Anniversaries live in our bones. We have muscle memory that reminds us that they are upon us even if we have neglected to note it on the calendar. I know, for instance, that every year around this time I start to feel a tightness in my chest and a sadness, for it’s the anniversary of my infant son Ari’s birth and death, five days apart from each other. And while I had thought, all those years ago, that the experience would become merely a part of my past, it’s very much a present story, one that colors my life to this day with perhaps even more meaning than I initially understood 23 years ago. For the grief I experienced over those five short days, and for the past 23 years, has taken up residence in my body, welcoming the newer losses as they accrue and alchemizing them into the strength and wisdom I need to keep moving forward.
■ ■ ■ ■
● Work instructions:
1. Reproduce the stretch of the passage about anniversaries from "Anniversaries live in" through "keep moving forward.".
2. Extend the passage about anniversaries with new text that picks up after its final sentence.
■ ■ ■ ■
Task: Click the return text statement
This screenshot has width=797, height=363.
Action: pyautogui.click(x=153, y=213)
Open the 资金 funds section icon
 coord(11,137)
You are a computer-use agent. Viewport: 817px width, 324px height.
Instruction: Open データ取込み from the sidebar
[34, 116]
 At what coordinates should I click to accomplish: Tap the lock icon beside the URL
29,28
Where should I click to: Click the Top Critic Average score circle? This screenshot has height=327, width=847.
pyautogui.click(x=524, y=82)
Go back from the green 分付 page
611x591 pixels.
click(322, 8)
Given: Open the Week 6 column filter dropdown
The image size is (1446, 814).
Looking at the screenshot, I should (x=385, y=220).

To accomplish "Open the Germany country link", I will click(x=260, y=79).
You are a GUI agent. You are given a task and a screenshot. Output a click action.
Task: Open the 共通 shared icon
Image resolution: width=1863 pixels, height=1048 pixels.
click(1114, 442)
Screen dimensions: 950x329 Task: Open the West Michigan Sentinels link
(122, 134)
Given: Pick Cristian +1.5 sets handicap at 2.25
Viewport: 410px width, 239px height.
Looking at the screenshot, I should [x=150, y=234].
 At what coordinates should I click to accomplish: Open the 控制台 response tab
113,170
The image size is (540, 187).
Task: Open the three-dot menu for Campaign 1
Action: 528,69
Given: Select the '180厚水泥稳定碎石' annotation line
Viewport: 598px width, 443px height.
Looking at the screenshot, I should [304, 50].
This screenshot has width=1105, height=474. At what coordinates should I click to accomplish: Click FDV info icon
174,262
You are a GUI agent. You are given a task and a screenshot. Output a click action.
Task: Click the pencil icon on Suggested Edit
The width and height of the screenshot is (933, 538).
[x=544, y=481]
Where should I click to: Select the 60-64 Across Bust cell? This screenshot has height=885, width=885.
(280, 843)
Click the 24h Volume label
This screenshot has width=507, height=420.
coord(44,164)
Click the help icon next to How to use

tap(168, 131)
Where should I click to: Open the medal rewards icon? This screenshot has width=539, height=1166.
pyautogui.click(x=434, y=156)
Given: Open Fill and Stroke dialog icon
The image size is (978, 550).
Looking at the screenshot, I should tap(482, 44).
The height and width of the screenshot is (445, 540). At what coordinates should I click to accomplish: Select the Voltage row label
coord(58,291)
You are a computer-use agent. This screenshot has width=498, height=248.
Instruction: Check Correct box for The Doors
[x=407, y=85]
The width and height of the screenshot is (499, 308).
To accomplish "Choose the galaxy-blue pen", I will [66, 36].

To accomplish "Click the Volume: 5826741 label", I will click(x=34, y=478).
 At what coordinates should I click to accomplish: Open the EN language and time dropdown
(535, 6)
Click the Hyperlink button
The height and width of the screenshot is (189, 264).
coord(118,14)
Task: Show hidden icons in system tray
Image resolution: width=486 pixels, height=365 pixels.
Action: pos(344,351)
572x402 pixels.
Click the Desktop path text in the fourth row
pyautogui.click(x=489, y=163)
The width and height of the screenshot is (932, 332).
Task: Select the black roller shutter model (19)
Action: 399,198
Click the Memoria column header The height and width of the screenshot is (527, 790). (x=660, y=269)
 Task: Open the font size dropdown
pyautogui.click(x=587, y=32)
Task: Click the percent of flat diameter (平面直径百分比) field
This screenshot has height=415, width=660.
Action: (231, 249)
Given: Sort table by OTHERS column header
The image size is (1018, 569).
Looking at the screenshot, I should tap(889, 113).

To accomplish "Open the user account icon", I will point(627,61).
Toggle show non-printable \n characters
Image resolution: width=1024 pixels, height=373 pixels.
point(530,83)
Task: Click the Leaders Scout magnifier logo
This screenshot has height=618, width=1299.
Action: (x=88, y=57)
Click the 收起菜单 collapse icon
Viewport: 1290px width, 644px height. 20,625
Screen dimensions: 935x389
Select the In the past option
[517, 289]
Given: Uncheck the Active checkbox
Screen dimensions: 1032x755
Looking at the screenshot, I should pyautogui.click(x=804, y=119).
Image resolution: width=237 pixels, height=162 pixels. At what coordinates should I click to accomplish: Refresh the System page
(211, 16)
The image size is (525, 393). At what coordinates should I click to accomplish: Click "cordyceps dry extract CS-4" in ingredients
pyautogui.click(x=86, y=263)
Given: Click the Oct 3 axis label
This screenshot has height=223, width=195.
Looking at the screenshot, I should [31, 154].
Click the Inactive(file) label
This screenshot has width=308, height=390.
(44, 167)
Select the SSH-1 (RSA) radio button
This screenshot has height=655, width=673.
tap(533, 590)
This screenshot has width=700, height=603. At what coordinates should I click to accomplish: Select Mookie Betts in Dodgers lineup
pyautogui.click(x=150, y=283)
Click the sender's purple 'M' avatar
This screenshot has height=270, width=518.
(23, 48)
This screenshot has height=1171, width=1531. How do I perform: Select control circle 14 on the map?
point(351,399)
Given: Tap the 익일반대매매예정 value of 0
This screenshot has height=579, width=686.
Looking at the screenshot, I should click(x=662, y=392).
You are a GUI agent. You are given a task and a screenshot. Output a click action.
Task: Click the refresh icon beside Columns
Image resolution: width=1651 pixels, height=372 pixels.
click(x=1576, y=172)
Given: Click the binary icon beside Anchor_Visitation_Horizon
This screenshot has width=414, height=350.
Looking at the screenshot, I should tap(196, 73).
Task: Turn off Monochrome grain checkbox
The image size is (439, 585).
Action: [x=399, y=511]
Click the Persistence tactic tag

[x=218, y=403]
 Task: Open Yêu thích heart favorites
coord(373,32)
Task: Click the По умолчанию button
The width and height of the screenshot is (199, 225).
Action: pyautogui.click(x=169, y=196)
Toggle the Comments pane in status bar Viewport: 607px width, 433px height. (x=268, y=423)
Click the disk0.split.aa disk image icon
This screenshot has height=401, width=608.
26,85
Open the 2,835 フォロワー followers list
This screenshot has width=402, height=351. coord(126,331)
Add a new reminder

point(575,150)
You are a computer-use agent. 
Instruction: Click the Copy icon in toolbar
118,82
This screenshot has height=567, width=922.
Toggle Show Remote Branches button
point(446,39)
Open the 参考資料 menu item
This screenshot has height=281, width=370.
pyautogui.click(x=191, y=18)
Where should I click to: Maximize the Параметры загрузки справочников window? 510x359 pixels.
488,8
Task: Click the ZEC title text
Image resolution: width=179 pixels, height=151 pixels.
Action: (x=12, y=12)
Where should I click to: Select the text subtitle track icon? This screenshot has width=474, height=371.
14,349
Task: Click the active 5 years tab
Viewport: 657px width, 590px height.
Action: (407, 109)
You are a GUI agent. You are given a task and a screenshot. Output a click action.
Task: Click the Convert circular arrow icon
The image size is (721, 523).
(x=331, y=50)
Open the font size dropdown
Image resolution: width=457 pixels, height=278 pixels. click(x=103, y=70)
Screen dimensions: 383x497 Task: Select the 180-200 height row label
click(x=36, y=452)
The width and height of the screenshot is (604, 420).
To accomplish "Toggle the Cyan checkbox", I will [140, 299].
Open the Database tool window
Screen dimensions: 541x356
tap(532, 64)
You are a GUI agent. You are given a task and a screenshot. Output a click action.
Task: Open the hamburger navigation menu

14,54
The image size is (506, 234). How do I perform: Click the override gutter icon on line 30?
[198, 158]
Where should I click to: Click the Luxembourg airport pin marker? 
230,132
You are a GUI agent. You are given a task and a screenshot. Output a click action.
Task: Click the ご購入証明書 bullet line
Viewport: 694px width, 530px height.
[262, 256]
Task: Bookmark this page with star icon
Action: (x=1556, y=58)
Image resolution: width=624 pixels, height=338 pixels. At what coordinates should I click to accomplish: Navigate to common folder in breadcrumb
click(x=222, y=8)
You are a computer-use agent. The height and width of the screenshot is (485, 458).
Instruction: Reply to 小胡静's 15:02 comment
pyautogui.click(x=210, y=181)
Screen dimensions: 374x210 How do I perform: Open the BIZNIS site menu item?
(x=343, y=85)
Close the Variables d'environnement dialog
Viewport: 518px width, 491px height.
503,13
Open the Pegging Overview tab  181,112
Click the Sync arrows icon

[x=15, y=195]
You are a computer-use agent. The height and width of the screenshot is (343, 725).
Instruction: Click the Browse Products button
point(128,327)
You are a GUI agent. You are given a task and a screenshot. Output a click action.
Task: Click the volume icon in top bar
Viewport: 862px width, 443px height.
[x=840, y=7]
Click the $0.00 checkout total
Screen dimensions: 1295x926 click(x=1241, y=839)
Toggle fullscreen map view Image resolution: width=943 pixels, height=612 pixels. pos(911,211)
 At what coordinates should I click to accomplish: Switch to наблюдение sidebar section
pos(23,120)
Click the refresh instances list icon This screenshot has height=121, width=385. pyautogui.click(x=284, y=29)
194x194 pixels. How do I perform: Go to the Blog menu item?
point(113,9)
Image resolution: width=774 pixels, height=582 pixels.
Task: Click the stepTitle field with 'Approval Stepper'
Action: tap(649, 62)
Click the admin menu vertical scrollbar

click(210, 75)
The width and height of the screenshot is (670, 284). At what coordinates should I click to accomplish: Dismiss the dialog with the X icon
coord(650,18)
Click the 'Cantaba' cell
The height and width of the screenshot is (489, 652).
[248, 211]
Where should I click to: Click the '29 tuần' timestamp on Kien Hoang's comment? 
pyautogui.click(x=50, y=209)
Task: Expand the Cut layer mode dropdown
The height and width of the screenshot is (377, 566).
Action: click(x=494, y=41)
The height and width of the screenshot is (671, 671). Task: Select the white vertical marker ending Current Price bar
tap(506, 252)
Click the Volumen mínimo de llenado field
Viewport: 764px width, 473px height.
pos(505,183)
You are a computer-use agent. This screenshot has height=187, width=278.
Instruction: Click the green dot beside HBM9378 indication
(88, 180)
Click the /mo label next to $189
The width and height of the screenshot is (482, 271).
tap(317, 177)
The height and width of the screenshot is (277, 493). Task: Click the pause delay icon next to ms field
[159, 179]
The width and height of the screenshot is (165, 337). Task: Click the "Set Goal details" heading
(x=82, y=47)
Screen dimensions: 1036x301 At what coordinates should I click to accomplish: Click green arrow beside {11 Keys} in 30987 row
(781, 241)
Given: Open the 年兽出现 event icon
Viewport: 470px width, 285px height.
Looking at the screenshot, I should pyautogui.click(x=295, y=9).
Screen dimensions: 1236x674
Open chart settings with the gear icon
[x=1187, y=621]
■ ■ ■ ■
● Your responses:
1.
Anniversaries live in our bones. We have muscle memory that reminds us that they are upon us even if we have neglected to note it on the calendar. I know, for instance, that every year around this time I start to feel a tightness in my chest and a sadness, for it’s the anniversary of my infant son Ari’s birth and death, five days apart from each other. And while I had thought, all those years ago, that the experience would become merely a part of my past, it’s very much a present story, one that colors my life to this day with perhaps even more meaning than I initially understood 23 years ago. For the grief I experienced over those five short days, and for the past 23 years, has taken up residence in my body, welcoming the newer losses as they accrue and alchemizing them into the strength and wisdom I need to keep moving forward.

2.
Grief is a powerful tool. It guts us and it changes us. We try to run from it, tamp it down, ignore it, wash it away with addictive substances, or work, or food, or any number of numbing proposals. But grief doesn’t work that way – it reminds me of the book I used to read to my children when they were little about a bear hunt. The family is off to find a bear, but around every corner they encounter an obstacle, whether it’s a river, or mud, or something else they need to forge to continue on their hunt. And at the start of each obstacle, they announce “Oh, no, mud! Thick, oozy mud. We can’t go over it, we can’t go under it. Oh no! We have to go through it!”
And that’s the way it is with grief. We can’t go over it. We can’t go under it. We just have to wade through it.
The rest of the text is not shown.